* Start *

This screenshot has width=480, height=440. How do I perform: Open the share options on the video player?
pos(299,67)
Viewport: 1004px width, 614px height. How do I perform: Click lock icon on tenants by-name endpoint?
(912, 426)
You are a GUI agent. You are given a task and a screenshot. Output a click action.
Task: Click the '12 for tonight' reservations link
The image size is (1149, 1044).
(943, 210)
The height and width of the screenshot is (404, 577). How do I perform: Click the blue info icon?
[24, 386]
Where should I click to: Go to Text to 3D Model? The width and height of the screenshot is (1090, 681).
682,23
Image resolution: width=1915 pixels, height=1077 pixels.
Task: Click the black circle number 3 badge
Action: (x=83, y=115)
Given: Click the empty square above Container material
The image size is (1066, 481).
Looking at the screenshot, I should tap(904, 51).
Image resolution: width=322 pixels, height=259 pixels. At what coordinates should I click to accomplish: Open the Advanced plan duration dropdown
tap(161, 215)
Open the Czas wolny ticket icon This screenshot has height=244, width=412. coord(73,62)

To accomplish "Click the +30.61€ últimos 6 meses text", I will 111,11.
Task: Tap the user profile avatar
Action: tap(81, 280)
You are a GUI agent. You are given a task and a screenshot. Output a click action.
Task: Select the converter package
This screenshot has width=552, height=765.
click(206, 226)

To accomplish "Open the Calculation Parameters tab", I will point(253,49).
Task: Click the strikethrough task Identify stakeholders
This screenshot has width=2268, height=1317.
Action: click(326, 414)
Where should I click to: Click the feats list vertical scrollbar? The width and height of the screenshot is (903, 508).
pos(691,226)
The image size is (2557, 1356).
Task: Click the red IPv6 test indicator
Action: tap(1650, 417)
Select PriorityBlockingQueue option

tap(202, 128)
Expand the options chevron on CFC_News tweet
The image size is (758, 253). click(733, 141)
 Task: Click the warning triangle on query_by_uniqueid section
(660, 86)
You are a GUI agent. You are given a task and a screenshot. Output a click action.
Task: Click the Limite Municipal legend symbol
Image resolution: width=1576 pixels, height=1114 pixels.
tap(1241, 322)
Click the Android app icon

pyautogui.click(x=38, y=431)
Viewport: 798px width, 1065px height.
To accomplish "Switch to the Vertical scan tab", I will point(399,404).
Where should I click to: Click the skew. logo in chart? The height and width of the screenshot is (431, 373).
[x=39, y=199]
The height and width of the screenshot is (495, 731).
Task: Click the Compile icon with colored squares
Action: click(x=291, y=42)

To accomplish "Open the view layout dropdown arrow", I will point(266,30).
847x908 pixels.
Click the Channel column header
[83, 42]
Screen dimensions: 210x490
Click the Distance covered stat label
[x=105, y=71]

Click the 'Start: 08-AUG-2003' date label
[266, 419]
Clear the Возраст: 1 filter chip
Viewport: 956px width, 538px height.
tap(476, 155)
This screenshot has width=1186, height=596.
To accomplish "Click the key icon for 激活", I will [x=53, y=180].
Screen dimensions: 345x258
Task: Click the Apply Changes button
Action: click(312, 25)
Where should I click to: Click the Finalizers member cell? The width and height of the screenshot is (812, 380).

* End *

● TASK STATEMENT: Copy out the entire listing above verbatim, line for line.

● WORKED SOLUTION:
This screenshot has width=480, height=440. How do I perform: Open the share options on the video player?
pos(299,67)
Viewport: 1004px width, 614px height. How do I perform: Click lock icon on tenants by-name endpoint?
(912, 426)
You are a GUI agent. You are given a task and a screenshot. Output a click action.
Task: Click the '12 for tonight' reservations link
The image size is (1149, 1044).
(943, 210)
The height and width of the screenshot is (404, 577). How do I perform: Click the blue info icon?
[24, 386]
Where should I click to: Go to Text to 3D Model? The width and height of the screenshot is (1090, 681).
682,23
Image resolution: width=1915 pixels, height=1077 pixels.
Task: Click the black circle number 3 badge
Action: (x=83, y=115)
Given: Click the empty square above Container material
The image size is (1066, 481).
Looking at the screenshot, I should tap(904, 51).
Image resolution: width=322 pixels, height=259 pixels. At what coordinates should I click to accomplish: Open the Advanced plan duration dropdown
tap(161, 215)
Open the Czas wolny ticket icon This screenshot has height=244, width=412. coord(73,62)

To accomplish "Click the +30.61€ últimos 6 meses text", I will 111,11.
Task: Tap the user profile avatar
Action: tap(81, 280)
You are a GUI agent. You are given a task and a screenshot. Output a click action.
Task: Select the converter package
This screenshot has width=552, height=765.
click(206, 226)

To accomplish "Open the Calculation Parameters tab", I will point(253,49).
Task: Click the strikethrough task Identify stakeholders
This screenshot has width=2268, height=1317.
Action: click(326, 414)
Where should I click to: Click the feats list vertical scrollbar? The width and height of the screenshot is (903, 508).
pos(691,226)
The image size is (2557, 1356).
Task: Click the red IPv6 test indicator
Action: tap(1650, 417)
Select PriorityBlockingQueue option

tap(202, 128)
Expand the options chevron on CFC_News tweet
The image size is (758, 253). click(733, 141)
 Task: Click the warning triangle on query_by_uniqueid section
(660, 86)
You are a GUI agent. You are given a task and a screenshot. Output a click action.
Task: Click the Limite Municipal legend symbol
Image resolution: width=1576 pixels, height=1114 pixels.
tap(1241, 322)
Click the Android app icon

pyautogui.click(x=38, y=431)
Viewport: 798px width, 1065px height.
To accomplish "Switch to the Vertical scan tab", I will point(399,404).
Where should I click to: Click the skew. logo in chart? The height and width of the screenshot is (431, 373).
[x=39, y=199]
The height and width of the screenshot is (495, 731).
Task: Click the Compile icon with colored squares
Action: click(x=291, y=42)

To accomplish "Open the view layout dropdown arrow", I will point(266,30).
847x908 pixels.
Click the Channel column header
[83, 42]
Screen dimensions: 210x490
Click the Distance covered stat label
[x=105, y=71]

Click the 'Start: 08-AUG-2003' date label
[266, 419]
Clear the Возраст: 1 filter chip
Viewport: 956px width, 538px height.
tap(476, 155)
This screenshot has width=1186, height=596.
To accomplish "Click the key icon for 激活", I will [x=53, y=180].
Screen dimensions: 345x258
Task: Click the Apply Changes button
Action: click(312, 25)
Where should I click to: Click the Finalizers member cell? The width and height of the screenshot is (812, 380).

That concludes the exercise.